> WHAT THIS TASK INVOLVES
Identify every line in the records below that contains the word "computer", and reproduce each one.

[Collected data]
= Beginning of Section =

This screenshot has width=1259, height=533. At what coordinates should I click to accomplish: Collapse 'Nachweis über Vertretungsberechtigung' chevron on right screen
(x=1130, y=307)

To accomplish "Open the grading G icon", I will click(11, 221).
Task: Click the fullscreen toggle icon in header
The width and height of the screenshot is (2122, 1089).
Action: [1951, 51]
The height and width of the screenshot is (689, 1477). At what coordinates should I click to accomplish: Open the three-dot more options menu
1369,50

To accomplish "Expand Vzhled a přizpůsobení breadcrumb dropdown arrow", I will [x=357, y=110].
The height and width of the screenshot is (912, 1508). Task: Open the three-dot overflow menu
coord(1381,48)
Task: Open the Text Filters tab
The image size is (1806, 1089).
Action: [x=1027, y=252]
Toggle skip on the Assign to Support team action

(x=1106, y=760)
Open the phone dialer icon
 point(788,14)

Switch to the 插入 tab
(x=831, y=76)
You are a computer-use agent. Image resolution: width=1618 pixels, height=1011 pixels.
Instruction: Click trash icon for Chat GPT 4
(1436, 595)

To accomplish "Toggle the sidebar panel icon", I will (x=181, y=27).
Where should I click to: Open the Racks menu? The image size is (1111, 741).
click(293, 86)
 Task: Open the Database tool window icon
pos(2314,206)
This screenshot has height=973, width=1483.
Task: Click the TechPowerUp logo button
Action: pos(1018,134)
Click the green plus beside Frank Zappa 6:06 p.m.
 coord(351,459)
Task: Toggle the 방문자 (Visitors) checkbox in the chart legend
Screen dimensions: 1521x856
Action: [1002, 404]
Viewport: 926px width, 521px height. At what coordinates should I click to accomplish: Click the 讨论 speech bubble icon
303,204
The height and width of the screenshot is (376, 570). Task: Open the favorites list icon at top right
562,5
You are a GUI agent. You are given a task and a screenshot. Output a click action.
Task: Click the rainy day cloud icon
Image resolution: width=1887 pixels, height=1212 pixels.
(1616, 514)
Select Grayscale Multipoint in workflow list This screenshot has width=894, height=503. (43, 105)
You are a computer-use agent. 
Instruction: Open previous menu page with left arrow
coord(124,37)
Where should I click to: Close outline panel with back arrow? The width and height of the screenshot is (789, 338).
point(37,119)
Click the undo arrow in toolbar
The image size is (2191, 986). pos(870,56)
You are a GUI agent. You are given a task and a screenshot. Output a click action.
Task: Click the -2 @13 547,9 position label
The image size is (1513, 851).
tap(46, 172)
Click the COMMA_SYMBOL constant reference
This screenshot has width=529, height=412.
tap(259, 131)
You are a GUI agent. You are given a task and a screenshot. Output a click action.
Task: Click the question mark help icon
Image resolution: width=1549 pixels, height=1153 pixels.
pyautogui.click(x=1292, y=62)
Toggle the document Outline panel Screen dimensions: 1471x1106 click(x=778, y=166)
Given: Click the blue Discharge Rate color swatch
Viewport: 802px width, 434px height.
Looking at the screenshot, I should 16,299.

= End of Section =

> RESULT FOR THIS EXERCISE
You are a computer-use agent. Image resolution: width=1618 pixels, height=1011 pixels.
You are a computer-use agent. 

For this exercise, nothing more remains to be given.